[TEKS BACAAN]
"""

KOMPAS.com - Perlawanan yang dikobarkan para pejuang Indonesia dalam Pertempuran Surabaya, Oktober-November 1945, mampu merepotkan pasukan Sekutu, dalam hal ini tentara Inggris.
Perjuangan juga dilakukan oleh mereka yang mengabarkan kondisi di medan tempur melalui siaran Radio Pemberontakan yang dibentuk oleh Sutomo atau Bung Tomo. Melalui siaran radio, Bung Tomo juga mempropagandakan semangat untuk mempertahankan kemerdekaan.
Pada 15 Oktober 1945, Radio Pemberontakan mengumumkan kepada warga negara asing di Surabaya yang mendukung perjuangan Indonesia untuk membantu penyiaran dalam bahasa Inggris, agar semangat melawan penjajahan bisa didengar dunia internasional.
Orang yang menjawab panggilan tersebut adalah K'tut Tantri. Perempuan Amerika-Skotlandia itu secara sukarela menjadi penyiar untuk Radio Pemberontakan.
K'tut Tantri adalah seorang perempuan berkebangsaan Amerika Serikat yang lahir di Skotlandia pada 1898 dengan nama Muriel Stuart Walker. Pada usia 34 tahun, dia pindah ke Bali dari Amerika setelah terpesona film Bali, The Last Paradise.
Tantri menuliskan kisah hidupnya, termasuk perannya dalam Pertempuran Surabaya, dalam otobiografi Revolt in Paradise atau Revolusi di Nusa Damai.
Dalam buku tersebut, Tantri menceritakan bahwa ia diangkat keluarga oleh Kerajaan Klungkung di Bali dan mendapatkan nama baru.
"Kau kami namakan K'tut, yang dalam bahasa Bali berarti anak keempat. Segera akan kupanggil pedanda. Menurut adat leluhur kami, kau akan kami beri nama lain, yang akan merupakan nama yang ditakdirkan untukmu," cerita Tantri dalam otobografinya, menirukan kata sang Raja Klungkung, ayah angkatnya.
Selama tinggal di Kerajaan Klungkung, Tantri semakin cinta dengan bangsa dan negeri ini. Dia pun turut membantu perjuangan kemerdekaan bangsa Indonesia.
Mengecam pengeboman Surabaya
Pada 9 November 1945, Mayor Jenderal Mansergh memberikan ultimatum kepada warga Surabaya. Mansergh merupakan Panglima Divisi Infanteri India Kelima yang menggantikan Brigadir Jenderal A.W.S. Mallaby.
Mallaby tewas dalam baku tembak 30 Oktober 1945. Kematiannya menyulut amarah pihak Sekutu, terutama tentara Inggris, yang bersumpah akan membumihanguskan Surabaya.
Mendapat ultimatum dari Inggris, para pejuang yang berada di Surabaya tidak gentar sedikit pun. Mereka justru bersiap untuk menghadapi gempuran musuh.

"""

[RANGKAIAN TUGAS]
- 1) Sebutkan semua orang yang disebut dengan namanya dalam artikel tentang K'tut Tantri.
- 2) Tampilkan tanpa perubahan bagian artikel tentang K'tut Tantri dari "Pada 15 Oktober" sampai "mendapatkan nama baru.".
- 3) Teruskan artikel tentang K'tut Tantri mulai setelah kalimat terakhir yang ditampilkan.

[Entri tersimpan]

"""

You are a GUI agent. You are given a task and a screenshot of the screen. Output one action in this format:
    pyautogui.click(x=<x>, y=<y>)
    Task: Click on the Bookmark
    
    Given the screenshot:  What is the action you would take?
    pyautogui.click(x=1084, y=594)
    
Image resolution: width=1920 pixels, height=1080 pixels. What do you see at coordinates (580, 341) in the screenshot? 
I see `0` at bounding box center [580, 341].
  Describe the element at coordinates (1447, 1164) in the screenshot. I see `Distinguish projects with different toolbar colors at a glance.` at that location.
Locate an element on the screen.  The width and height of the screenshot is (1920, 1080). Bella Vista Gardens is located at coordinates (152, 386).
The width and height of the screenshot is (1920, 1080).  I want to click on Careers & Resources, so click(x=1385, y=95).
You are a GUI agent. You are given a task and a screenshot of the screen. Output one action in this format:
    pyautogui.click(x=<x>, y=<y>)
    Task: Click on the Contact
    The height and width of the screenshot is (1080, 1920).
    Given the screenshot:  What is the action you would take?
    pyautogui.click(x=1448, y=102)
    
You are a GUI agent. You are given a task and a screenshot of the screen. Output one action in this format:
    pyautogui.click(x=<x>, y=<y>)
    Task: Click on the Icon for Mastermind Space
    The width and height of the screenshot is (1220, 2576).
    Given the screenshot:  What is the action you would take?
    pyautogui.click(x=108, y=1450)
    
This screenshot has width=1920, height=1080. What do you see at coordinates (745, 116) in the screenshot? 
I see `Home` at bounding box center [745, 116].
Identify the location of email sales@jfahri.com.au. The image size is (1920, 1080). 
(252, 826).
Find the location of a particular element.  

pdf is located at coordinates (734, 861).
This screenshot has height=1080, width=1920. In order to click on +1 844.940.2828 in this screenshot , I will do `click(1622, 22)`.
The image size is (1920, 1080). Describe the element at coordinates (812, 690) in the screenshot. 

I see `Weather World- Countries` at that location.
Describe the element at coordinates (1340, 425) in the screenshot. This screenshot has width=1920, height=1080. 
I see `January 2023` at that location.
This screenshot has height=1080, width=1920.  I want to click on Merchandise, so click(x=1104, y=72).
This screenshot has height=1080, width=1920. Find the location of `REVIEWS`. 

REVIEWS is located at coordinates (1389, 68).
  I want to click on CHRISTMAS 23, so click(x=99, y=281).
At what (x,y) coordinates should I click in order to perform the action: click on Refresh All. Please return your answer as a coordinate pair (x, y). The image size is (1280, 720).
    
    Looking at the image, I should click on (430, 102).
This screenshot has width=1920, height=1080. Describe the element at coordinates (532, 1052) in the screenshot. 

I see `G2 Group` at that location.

"""

[KUNCI JAWABAN]
- 1) Sutomo (Bung Tomo); K'tut Tantri (Muriel Stuart Walker); Mayor Jenderal Mansergh; Brigadir Jenderal A.W.S. Mallaby

- 2)
Pada 15 Oktober 1945, Radio Pemberontakan mengumumkan kepada warga negara asing di Surabaya yang mendukung perjuangan Indonesia untuk membantu penyiaran dalam bahasa Inggris, agar semangat melawan penjajahan bisa didengar dunia internasional.
Orang yang menjawab panggilan tersebut adalah K'tut Tantri. Perempuan Amerika-Skotlandia itu secara sukarela menjadi penyiar untuk Radio Pemberontakan.
K'tut Tantri adalah seorang perempuan berkebangsaan Amerika Serikat yang lahir di Skotlandia pada 1898 dengan nama Muriel Stuart Walker. Pada usia 34 tahun, dia pindah ke Bali dari Amerika setelah terpesona film Bali, The Last Paradise.
Tantri menuliskan kisah hidupnya, termasuk perannya dalam Pertempuran Surabaya, dalam otobiografi Revolt in Paradise atau Revolusi di Nusa Damai.
Dalam buku tersebut, Tantri menceritakan bahwa ia diangkat keluarga oleh Kerajaan Klungkung di Bali dan mendapatkan nama baru.

- 3)
Tantri yang mendengar rencana Inggris membumihanguskan Surabaya dengan segera menyalakan siaran Radio Pemberontakan dan melontarkan kecaman.
"Bangsa Indonesia tidak akan pernah tunduk pada kalian, bahkan jika kalian mengebom Surabaya hingga rata dengan tanah dan membunuh setiap pria, wanita, dan anak-anak. Ultimatum ini adalah penghinaan bagi bangsa Indonesia dan bagi kedaulatan mereka. Jika kalian melakukannya, maka ini akan tercatat sebagai lembaran hitam dalam sejarah Inggris," kata Tantri.
Pimpinan Inggris mengabaikan kecaman Tantri, dan di saat bersamaan, pejuang Indonesia juga tidak bersedia tunduk pada ultimatum Inggris.
Pada 10 November 1945, Surabaya berubah menjadi medan tempur dahsyat ketika pesawat-pesawat Inggris menjatuhkan bom dan para pejuang Indonesia melawan sekuat tenaga.
Diburu Belanda
Di Radio Pemberontakan, Tantri diminta siaran dua kali semalam dalam bahasa Inggris. Dia menyampaikan laporan perkembangan yang terjadi di Indonesia kepada seluruh dunia.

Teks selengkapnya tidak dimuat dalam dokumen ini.